Book Synopsis Random Effect and Latent Variable Model Selection by : David Dunson

Download or read book Random Effect and Latent Variable Model Selection written by David Dunson and published by Springer Science & Business Media. This book was released on 2010-03-18 with total page 174 pages. Available in PDF, EPUB and Kindle. Book excerpt: Random Effect and Latent Variable Model Selection In recent years, there has been a dramatic increase in the collection of multivariate and correlated data in a wide variety of ?elds. For example, it is now standard pr- tice to routinely collect many response variables on each individual in a study. The different variables may correspond to repeated measurements over time, to a battery of surrogates for one or more latent traits, or to multiple types of outcomes having an unknown dependence structure. Hierarchical models that incorporate subje- speci?c parameters are one of the most widely-used tools for analyzing multivariate and correlated data. Such subject-speci?c parameters are commonly referred to as random effects, latent variables or frailties. There are two modeling frameworks that have been particularly widely used as hierarchical generalizations of linear regression models.
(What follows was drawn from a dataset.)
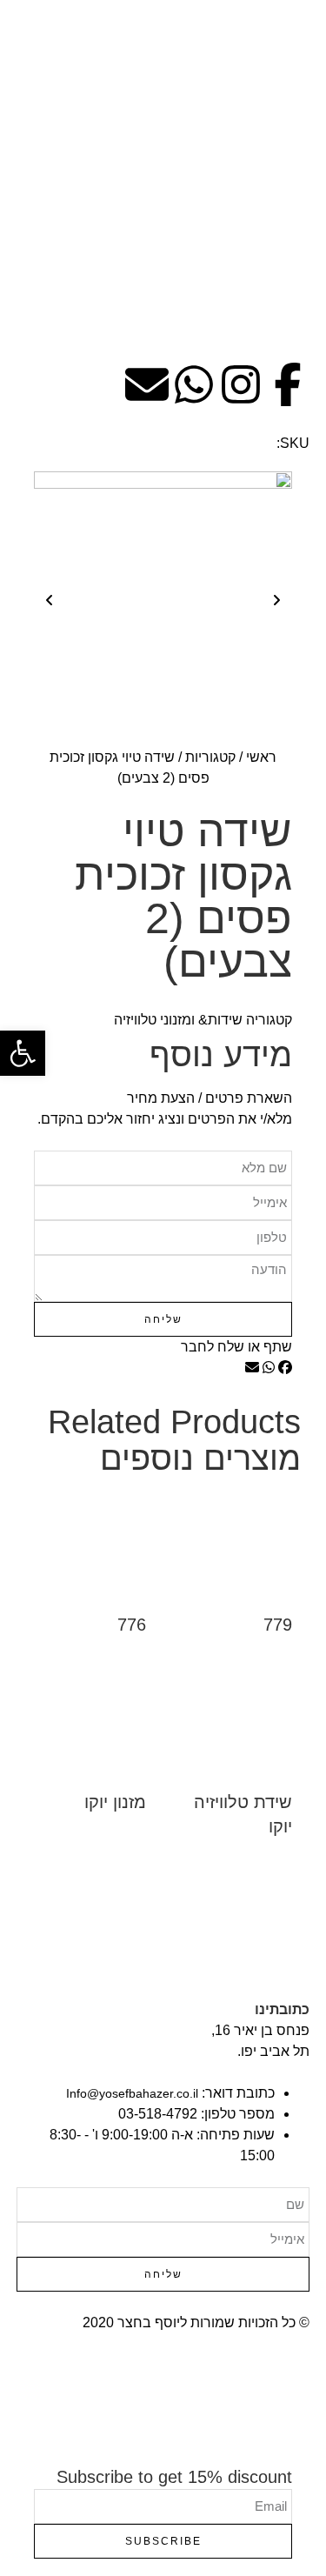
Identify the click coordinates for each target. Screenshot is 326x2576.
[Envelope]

The ?rst is the linear mixed effects model (Laird and Ware , 1982) and the second is the structural equation model (Bollen , 1989). Linear mixed effects (LME) models extend linear regr- sion to incorporate two components, with the ?rst corresponding to ?xed effects describing the impact of predictors on the mean and the second to random effects characterizing the impact on the covariance. LMEs have also been increasingly used for function estimation. In implementing LME analyses, model selection problems are unavoidable. For example, there may be interest in comparing models with and without a predictor in the ?xed and/or random effects component.